How secure are sheds like this???? 

View attachment 026862106650xl.jpg


----------



## havasu (Jun 3, 2010)

Rusty, by reading the comments on the Lowe's link, 4 people complained of this one not being very sturdy at all, and one customer had the roof collapse due to snow. It is a great price, but I'm afraid it might be just a little lightweight for your needs with snow.


----------



## rustywrangler (Jun 4, 2010)

havasu said:


> Rusty, by reading the comments on the Lowe's link, 4 people complained of this one not being very sturdy at all, and one customer had the roof collapse due to snow. It is a great price, but I'm afraid it might be just a little lightweight for your needs with snow.


 
The demo unit at the store seemed decent, that is why I was interested.  Gonna have to think about this.   Snow load wont be too much of an issue because I fire up my roof rake whenever we get more than 6".


----------



## havasu (Jun 4, 2010)

Have you seen the wood built ones at Home Depot? They are a few bucks more, but I considered purchasing the loft type to be able to garage the jeep and Harley.


----------



## rustywrangler (Jun 4, 2010)

havasu said:


> Have you seen the wood built ones at Home Depot? They are a few bucks more, but I considered purchasing the loft type to be able to garage the jeep and Harley.


 

I don't want to go that big right now because the plan down the road here is to redo the driveway and build a full size deep 2 car garage/workshop.


----------



## havasu (Jun 4, 2010)

If you have two corners at your house, you could build a shed like the one I built about 10 years ago, which I had to rip down all the way today due to bad termites.


----------



## rustywrangler (Jun 4, 2010)

I thought about that but the only corner I can do that on would close off my under porch storage, block the kitchen window and I would have to move both water spikets out of the way along with my outdoor outlet box.

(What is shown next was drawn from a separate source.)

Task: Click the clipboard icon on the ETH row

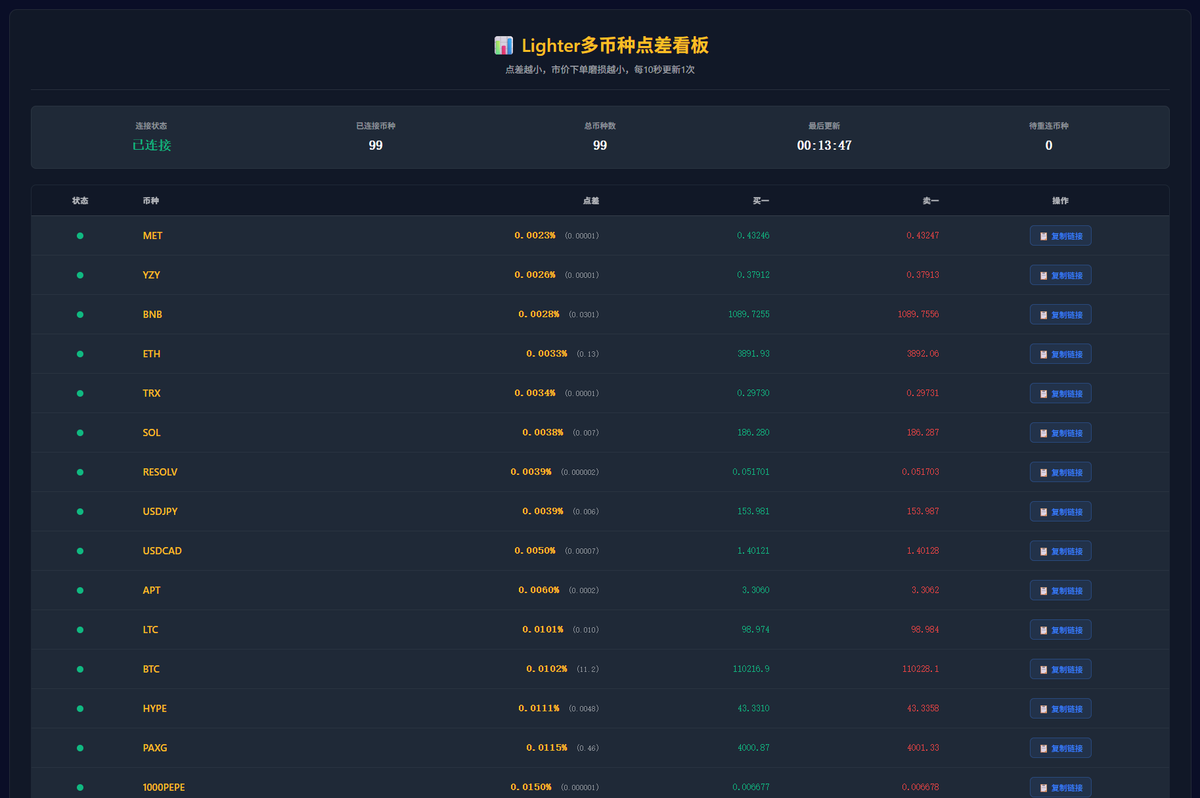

On top of that, city codes would want a full 4 foot foundation for that.  Damn frost line.


----------



## havasu (Jun 4, 2010)

That's too bad. I could never understand that frost line stuff. I know things "heave" but damn, they say a 3 1/2 foot foundation might?


----------



## havasu (Jun 5, 2010)

Rusty, I just got the Costco.com ad, which starts on June 10th. They are offering $300 off of a wood built 10 x 8 shed with floor kit, with 2) 2' x 8' lofts and 2) 1' x 8' shelves, and transom window, shipping and handling included, for $899.00...just in case you are still interested. Seems like a great price!


----------



## thomask (Jun 22, 2010)

I built my own shed after seeing one at a garden center that retailed about 1500.  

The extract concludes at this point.